The Varsity’s editorial board is elected by the masthead at the beginning of each semester. For more information about the editorial policy, email editorial@thevarsity.ca.

Checking for bias

Why newspapers try to evade placement on the political spectrum

Checking for bias

Earlier this summer, The Varsity hosted an “Ask me Anything” (AMA) on Reddit. A reader asked our editors where they thought the newspaper “leaned on the political spectrum.”

It’s a hard question for newspapers. The Varsity — in line with most traditional mainstream media outlets — aims to be objective. But like other newspapers, it often gets accused of bias, most often with reference to the articles in its opinion pages.

A newspaper’s comment section exists to provide opinions on the news, so in one sense it should be biased. Still, newspapers try to embrace a range of opinions in these pages, and for good reason. When all opinion pieces share the same point of view, readers are right to wonder if “toeing the party line,” not thoughtful analysis, determines what gets published.

Responding to the reader’s AMA question, Editor-in-Chief Jacob Lorinc reflected on the commentary written by the paper itself — its unsigned editorials. He conceded that the newspaper’s editorials have lately had a left bent. Admitting he couldn’t point to a recent conservative-leaning board, Lorinc was quick to remind readers that members rotate two to three times per year, so things can quickly change.

But here’s the thing. Just as The National Post leans right and the Toronto Star leans left, The Varsity is always going to be a somewhat left-of-centre publication. It reflects — with some distortion — the campus and city that sustain it. And neither is particularly conservative. Both Torontonians and more educated Canadians — the kind you might find on campus — tend to vote Liberal or NDP. When these are the groups you both draw your writers from and write your stories for, it is hard to see how The Varsity could be anything but.
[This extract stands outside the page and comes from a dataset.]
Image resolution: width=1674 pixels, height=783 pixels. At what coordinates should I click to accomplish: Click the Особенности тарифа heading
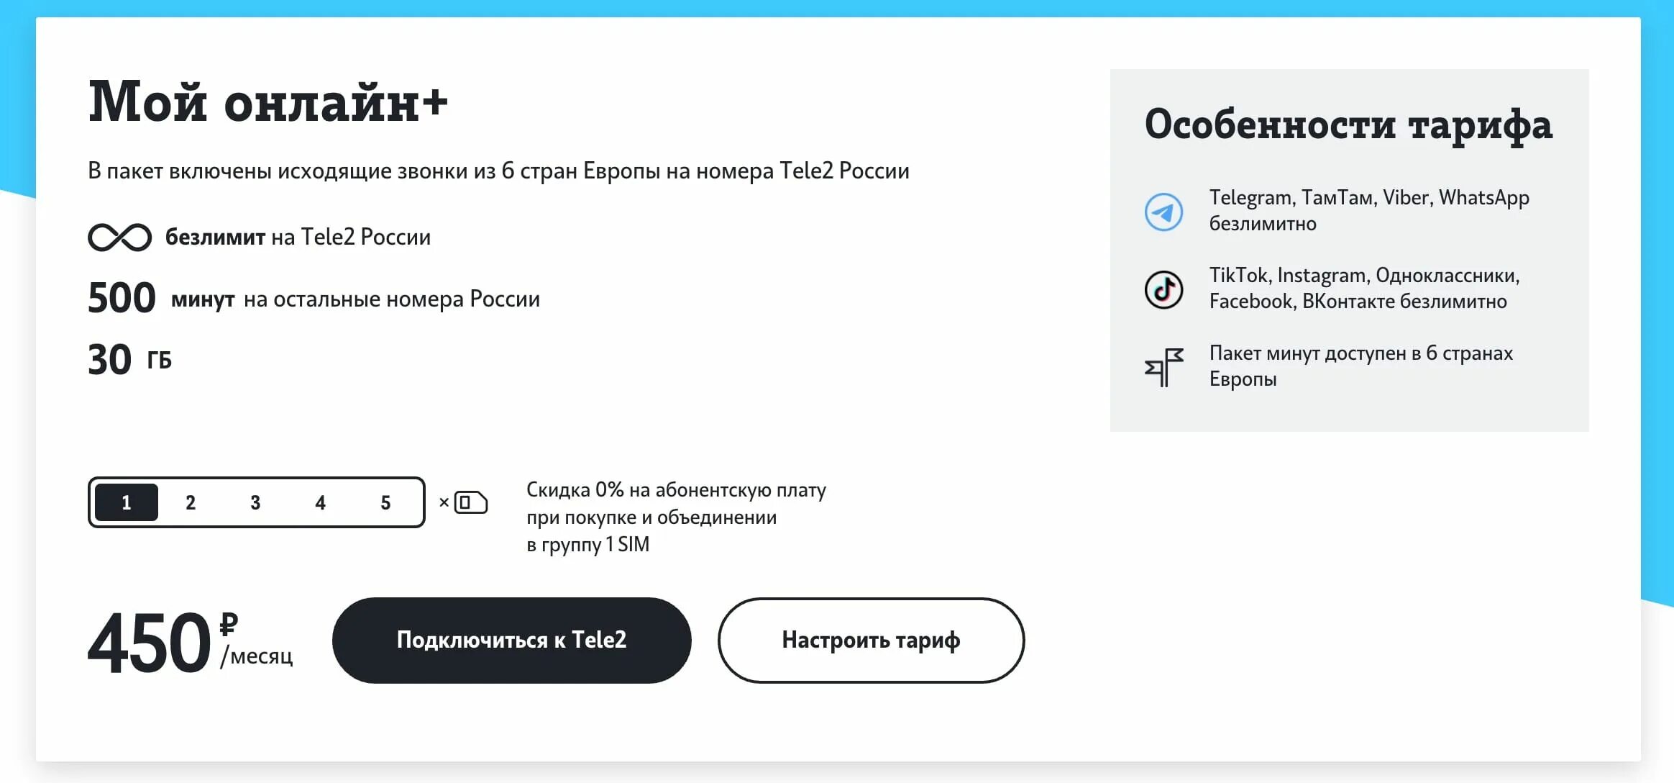[x=1348, y=125]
That said, The Varsity leadership works hard to shed this reputation — as it should. When newspapers too eagerly endorse a set of views, readers are right to doubt whether they are reading facts or partisan talking-points.

In her last column as The New York Times’ Public Editor, Liz Spayd warned against partisan journalism, writing that “whether journalists realize it or not, with impartiality comes authority.” She pointed to the damage the Venezuelan media did to its reputation with Venezuelans during Hugo Chavez’s presidency when, in the absence of any real partisan opposition, it assigned itself the job. The public stopped believing the media was a fair observer of Chavez’s regime.

The Varsity faced a big challenge last year in figuring out how to fairly cover the Jordan Peterson controversy. I was impressed by the self-awareness of its politics that The Varsity brought to its reporting on the issue, and the range of opinions it published. Though I know some readers disagree with me, articles like this or this suggest The Varsity gave real space to more conservative voices writing in opposition to limits to free speech.

Still, I can see why conservative readers often feel shorted. Take, for example, the three most prominently placed articles in The Varsity’s online comment section at the start of the school year. The first article, on diversity in film, argues “more work still needs to be done to ensure women of colour are granted the visibility they deserve.” The second piece, by the editorial board, argues that nationalist rallies have no right to organize on campus. Only the third piece could be said to have more conservative elements, though even here the author advocates wholeheartedly in favour of Canada’s principle of universal healthcare coverage.

The Varsity will naturally gravitate left. It needs to — and for the most part does — carefully monitor this habit. What it shouldn’t do is abandon impartiality altogether. Newspapers that become too ideological or partisan are no longer pursuing the truth or holding power to account. And if they aren’t, who is? In the age of overtly partisan outlets like The Rebel and fake news article generators, I don’t want to find out.